------ INFORMATION PROVIDED
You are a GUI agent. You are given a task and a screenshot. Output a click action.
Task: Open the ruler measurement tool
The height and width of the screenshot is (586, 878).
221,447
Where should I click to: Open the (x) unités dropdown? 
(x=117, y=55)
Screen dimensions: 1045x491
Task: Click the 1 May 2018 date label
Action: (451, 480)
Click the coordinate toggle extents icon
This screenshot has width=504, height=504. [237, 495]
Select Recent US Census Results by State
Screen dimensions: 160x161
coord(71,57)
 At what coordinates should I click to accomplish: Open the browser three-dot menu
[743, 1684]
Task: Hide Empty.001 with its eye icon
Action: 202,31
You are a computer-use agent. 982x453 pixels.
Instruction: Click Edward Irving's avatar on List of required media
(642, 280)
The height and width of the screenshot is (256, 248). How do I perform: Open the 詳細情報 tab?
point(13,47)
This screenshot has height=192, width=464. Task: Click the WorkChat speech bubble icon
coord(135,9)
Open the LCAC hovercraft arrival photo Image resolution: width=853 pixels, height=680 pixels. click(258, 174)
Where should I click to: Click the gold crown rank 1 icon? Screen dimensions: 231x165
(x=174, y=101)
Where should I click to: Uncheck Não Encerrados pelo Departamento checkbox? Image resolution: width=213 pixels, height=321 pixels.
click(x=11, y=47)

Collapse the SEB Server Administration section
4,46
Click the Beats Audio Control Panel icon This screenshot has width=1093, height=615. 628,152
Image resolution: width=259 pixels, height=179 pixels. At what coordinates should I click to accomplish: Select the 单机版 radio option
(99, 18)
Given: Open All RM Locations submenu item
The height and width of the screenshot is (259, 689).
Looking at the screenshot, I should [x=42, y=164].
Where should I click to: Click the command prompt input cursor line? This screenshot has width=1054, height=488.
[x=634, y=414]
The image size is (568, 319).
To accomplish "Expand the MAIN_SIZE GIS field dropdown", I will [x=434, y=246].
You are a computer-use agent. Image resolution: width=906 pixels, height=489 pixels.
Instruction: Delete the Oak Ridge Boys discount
------------
■ TASK DESCRIPTION
Wherever the string "computer" appears in the entries above, return the line it appears on.

■ ANSWER FOR THE TASK
You are a computer-use agent. 982x453 pixels.
You are a computer-use agent. Image resolution: width=906 pixels, height=489 pixels.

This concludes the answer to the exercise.